No, That is Not Normal

March 6, 2019

 

My fiancée (the only medical doctor who I truly love and trust) and I have a running joke about patients asking on the heels of explaining a particular symptom: “Is that normal?” which we’ve collectively decided translates more accurately to: Tell me this is common and/or nothing to worry about.

 

Unfortunately, nothing is normal, a nice metaphorical parallel to the more ubiquitously accepted platitude: No one is normal.

 

We’re not, which makes abnormality the norm, however that which is “the norm” is not necessarily OK, i.e. “normal” in the way said patients wishfully inquire of us. Is our country healthy in general? Do we not have the highest cancer and autoimmune rates of any first world country? Then the last thing we should hope for is to be “normal.”

 

Most of us at some point in our life were told by a doctor that a particular condition is not only intrinsic to us, but worse, irresolvable, and the best we can do to address it is with either some kind of steroid, pill or topical cream.

 

On the one hand such news was always reassuring. It compartmentalized our symptom to a specific location, such as our skin, thereby convincing us that systemically there was nothing wrong. We’ll always have X condition, but consolidated to only this one area. On the other hand, the more responsible and accurate way we as health care providers should respond to mysteries is: “I don’t know the cure for that,” a sentence heard all too rarely in medical offices.

 

Remember when you were symptom free?

 

Think back. Think harder.

 

For most of us was a point when we had no physiological complaints. This fact alone informs us that no matter how tolerable or seemingly innocuous – whether a weaker knee, a tendency to canker sores or bloating during one’s menstrual cycle – nothing is normal, and should be treated as such. Even dandruff is obviously not a scalp problem, but an expression of some systemic imbalance; and while “addressing the branch” with special shampoos surely isn’t as harmful as taking pharmaceuticals to mask emotional strife, it shouldn’t be our end game.

 

From my observation, both of self and others, there are four reasons we accept and/or ignore particular symptoms:

 

  1. We’re just too busy. If we experience discomfort, as opposed to pain, we’d rather not take the time away from our occupational pursuits (or attention on greater ailments) to address it. Whether consciously or not, we hope it will either just go away or at least remain at the same tolerable level. Unfortunately with age it is unlikely that anything left unaddressed does not get worse.

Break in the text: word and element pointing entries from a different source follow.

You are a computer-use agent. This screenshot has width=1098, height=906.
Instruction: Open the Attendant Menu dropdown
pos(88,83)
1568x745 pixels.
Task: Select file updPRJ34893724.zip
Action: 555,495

  2. We’ve accepted the lack of hope prescribed by western medicine, which nicely coddles the victim story most of us have concocted for ourselves anyway, all to varying degrees. We’re stuck with our eczema, our gout or back pain, migraines or IBS. This is an irrevocable part of us, and at best we can treat only the branch of our issue. The root is inaccessible, so we must either live on medication or modify our lifestyle accordingly.

  3. Money. Many of us don’t have health insurance or the resources to pay out of pocket for health care. Personally, I’ve almost never had health coverage and only in the past couple of years can I afford to get acupuncture, ironically. In these cases I’d strongly advise using one’s credit card if available to do at least a few sessions with a health care provider who will provide not only some form of treatment, but even more homework and information to self-manage, if not self-heal.

  4. Ignorance. We’re convinced that certain pathological symptoms are “normal.” They are not. They may not be grave or critical, but neither are they insignificant.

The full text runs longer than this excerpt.